=== Problem to solve ===
Copy each line from the records below in which the word "Follow" is found.

※ ※ ※

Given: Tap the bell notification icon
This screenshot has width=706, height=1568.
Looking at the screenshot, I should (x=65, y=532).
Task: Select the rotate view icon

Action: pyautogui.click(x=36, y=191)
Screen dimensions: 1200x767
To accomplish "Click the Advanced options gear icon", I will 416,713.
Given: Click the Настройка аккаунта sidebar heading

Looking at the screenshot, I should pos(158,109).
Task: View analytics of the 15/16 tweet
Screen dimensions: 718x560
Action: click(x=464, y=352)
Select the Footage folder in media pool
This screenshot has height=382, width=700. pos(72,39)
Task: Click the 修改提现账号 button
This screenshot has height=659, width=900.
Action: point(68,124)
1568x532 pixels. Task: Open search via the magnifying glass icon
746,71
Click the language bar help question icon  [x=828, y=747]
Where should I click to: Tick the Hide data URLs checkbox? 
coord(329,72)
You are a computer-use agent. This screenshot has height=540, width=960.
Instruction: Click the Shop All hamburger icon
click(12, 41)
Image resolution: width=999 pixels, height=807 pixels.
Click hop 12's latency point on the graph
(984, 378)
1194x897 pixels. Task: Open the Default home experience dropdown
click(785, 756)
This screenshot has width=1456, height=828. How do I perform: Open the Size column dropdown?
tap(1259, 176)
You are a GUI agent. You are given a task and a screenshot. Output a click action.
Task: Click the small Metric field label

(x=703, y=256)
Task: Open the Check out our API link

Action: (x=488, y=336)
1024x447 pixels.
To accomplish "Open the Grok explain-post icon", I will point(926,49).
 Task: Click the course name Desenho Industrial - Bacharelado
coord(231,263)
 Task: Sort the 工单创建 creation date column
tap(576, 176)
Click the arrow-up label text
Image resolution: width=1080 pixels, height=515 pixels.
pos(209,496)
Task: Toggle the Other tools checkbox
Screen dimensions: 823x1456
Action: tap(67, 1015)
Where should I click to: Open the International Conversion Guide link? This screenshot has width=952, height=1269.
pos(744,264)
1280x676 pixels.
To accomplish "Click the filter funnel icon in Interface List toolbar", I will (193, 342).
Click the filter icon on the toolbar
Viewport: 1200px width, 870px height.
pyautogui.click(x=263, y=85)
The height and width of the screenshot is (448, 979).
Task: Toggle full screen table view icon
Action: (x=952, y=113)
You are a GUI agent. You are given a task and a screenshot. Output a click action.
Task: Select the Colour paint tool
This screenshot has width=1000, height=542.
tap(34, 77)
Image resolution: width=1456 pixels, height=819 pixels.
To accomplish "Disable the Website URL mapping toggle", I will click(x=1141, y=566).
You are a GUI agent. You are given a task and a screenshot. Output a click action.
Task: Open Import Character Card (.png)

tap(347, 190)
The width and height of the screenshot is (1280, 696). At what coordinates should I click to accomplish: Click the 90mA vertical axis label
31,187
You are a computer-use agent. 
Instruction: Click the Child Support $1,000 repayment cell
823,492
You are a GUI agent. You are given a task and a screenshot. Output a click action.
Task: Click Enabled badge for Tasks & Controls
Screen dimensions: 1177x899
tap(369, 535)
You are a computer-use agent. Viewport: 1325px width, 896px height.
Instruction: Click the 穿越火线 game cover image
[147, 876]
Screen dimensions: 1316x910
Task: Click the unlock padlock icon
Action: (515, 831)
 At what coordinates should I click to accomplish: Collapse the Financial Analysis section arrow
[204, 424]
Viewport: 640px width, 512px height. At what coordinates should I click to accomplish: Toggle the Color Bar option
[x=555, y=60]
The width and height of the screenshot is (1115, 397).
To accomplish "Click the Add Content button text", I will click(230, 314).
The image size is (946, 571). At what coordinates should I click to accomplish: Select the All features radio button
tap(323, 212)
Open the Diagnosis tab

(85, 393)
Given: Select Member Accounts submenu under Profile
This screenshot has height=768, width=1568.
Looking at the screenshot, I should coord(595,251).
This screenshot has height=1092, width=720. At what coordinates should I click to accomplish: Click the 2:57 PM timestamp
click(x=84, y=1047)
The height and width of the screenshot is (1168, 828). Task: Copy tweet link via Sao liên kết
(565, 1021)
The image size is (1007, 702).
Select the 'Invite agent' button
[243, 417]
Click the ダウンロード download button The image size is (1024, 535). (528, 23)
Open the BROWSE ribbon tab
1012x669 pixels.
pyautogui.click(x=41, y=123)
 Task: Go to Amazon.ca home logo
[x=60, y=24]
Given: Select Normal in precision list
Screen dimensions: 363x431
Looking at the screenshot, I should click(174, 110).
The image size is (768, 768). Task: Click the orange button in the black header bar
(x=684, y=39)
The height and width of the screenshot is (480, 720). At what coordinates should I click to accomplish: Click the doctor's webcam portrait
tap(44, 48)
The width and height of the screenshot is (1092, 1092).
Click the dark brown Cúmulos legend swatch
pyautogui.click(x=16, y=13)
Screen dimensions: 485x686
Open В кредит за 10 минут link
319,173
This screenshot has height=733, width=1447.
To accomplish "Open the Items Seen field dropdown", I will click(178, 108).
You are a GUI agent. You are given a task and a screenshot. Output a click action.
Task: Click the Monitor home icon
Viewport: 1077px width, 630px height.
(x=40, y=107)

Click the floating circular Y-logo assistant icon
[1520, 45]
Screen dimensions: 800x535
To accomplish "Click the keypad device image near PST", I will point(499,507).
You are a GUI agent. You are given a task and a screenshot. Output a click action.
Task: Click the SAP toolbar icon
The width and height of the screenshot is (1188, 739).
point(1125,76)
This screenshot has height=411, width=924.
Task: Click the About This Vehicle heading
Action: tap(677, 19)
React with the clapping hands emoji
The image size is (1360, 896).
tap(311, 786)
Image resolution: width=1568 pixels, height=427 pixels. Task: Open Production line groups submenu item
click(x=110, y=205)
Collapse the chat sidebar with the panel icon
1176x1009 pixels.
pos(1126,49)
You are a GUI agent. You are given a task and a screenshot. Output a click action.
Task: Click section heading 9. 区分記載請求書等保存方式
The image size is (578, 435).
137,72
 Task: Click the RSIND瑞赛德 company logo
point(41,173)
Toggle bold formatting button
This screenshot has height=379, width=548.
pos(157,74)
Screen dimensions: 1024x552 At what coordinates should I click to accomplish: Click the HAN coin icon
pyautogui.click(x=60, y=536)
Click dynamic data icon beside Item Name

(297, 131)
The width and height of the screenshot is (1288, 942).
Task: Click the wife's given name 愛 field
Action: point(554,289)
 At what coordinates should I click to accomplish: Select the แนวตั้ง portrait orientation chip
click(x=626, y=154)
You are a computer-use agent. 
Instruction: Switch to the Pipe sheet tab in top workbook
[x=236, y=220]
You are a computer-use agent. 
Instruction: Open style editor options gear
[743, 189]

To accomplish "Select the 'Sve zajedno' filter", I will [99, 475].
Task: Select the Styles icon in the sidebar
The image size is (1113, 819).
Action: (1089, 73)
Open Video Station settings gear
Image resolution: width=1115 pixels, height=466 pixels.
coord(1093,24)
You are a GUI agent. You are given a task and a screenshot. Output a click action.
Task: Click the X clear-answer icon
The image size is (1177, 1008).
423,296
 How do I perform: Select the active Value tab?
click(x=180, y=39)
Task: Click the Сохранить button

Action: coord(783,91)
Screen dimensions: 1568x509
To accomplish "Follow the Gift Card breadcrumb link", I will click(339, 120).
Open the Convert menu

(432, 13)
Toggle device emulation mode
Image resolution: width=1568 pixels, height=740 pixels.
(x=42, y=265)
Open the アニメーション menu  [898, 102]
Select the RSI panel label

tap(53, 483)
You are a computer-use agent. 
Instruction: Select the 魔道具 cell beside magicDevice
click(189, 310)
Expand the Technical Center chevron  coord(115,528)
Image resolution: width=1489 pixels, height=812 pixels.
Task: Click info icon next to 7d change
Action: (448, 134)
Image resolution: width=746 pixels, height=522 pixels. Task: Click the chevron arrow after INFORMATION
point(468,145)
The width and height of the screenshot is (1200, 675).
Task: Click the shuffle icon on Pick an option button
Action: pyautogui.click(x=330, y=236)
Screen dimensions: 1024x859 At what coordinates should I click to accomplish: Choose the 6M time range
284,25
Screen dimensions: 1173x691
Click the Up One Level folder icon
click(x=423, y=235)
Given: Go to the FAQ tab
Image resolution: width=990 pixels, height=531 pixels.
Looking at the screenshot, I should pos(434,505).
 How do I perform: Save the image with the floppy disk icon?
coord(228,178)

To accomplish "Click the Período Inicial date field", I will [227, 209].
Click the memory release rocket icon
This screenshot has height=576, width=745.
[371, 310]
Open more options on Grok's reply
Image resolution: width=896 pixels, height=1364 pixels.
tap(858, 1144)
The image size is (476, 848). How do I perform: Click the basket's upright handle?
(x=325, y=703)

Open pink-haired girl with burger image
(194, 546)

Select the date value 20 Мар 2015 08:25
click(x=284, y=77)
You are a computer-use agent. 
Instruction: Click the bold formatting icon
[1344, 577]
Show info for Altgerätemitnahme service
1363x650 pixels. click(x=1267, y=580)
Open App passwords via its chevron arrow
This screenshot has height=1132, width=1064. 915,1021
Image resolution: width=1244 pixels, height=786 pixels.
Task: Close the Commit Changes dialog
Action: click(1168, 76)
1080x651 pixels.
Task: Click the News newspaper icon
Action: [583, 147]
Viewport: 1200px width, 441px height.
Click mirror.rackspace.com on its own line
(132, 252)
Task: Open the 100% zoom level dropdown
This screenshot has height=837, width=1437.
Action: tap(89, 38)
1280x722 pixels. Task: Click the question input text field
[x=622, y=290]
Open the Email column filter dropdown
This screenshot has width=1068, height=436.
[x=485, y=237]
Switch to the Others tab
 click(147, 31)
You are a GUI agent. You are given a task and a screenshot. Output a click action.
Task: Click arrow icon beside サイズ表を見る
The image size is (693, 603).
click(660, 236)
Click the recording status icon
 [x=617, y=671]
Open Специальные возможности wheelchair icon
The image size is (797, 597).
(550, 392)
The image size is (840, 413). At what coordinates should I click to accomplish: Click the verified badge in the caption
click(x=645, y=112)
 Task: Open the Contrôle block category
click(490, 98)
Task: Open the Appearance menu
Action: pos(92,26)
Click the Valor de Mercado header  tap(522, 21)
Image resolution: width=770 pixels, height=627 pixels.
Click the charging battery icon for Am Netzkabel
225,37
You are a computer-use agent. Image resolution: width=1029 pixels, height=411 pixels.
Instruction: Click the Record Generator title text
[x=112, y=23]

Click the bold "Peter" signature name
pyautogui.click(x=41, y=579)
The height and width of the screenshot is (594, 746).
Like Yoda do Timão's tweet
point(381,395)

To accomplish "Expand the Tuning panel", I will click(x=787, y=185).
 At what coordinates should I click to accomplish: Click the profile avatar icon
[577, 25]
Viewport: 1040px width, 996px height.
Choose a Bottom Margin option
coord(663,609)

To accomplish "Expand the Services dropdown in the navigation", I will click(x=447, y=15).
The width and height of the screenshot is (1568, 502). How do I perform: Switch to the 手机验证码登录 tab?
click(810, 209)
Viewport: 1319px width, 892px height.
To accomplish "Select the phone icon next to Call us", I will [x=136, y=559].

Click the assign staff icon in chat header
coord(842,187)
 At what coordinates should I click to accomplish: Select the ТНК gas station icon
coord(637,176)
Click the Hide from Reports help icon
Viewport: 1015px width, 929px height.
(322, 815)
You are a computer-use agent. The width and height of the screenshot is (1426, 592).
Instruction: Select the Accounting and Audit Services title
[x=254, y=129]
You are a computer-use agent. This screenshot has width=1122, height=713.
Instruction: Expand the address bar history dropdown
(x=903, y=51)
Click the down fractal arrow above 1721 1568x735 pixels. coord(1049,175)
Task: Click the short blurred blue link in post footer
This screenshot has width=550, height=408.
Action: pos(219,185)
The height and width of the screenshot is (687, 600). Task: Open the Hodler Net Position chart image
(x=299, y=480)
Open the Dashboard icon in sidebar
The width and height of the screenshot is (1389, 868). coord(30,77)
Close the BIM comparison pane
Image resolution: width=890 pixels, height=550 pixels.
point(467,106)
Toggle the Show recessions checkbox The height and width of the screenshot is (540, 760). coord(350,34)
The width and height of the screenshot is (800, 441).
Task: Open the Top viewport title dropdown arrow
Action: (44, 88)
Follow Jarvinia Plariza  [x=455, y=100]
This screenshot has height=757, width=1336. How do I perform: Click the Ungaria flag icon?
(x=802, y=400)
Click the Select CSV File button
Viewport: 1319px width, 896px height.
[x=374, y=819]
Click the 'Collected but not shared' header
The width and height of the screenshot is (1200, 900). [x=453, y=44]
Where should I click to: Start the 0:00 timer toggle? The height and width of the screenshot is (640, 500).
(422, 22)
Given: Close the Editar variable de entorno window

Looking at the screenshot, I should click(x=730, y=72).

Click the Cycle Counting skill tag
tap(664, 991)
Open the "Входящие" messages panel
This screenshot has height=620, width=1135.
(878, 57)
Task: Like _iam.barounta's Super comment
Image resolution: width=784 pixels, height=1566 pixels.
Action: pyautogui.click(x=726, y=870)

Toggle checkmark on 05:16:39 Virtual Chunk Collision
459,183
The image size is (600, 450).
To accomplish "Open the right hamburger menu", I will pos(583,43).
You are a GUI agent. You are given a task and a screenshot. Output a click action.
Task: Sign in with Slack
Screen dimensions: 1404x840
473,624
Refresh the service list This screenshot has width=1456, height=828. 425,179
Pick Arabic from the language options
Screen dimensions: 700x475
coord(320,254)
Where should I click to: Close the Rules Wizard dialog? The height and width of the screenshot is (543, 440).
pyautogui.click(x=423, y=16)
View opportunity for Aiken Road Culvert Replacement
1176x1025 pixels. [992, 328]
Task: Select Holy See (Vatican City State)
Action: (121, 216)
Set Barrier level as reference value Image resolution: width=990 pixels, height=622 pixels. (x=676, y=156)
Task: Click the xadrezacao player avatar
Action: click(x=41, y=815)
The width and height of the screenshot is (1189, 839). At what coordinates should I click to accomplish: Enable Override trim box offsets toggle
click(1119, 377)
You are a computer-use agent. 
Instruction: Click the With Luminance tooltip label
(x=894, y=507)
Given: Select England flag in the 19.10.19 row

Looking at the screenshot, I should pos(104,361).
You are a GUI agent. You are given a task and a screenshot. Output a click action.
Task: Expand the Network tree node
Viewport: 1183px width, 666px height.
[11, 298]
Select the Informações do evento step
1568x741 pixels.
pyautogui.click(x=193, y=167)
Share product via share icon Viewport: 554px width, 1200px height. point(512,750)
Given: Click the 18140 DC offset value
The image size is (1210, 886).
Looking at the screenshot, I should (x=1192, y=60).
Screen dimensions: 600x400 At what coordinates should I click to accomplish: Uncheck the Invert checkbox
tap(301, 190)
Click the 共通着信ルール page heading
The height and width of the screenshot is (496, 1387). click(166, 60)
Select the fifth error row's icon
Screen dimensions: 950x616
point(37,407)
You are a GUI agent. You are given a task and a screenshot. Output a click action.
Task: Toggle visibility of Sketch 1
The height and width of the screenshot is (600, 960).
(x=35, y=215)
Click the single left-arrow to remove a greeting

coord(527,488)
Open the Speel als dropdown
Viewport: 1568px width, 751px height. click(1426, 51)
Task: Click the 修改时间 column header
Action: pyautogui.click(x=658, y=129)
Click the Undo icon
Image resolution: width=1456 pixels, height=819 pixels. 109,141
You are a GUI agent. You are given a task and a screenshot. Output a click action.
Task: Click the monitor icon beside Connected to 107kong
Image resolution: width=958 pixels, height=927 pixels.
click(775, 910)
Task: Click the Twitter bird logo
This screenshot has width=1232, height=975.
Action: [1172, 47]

※ ※ ※

=== Exercise output ===
To accomplish "Follow the Gift Card breadcrumb link", I will click(339, 120).
Follow Jarvinia Plariza  [x=455, y=100]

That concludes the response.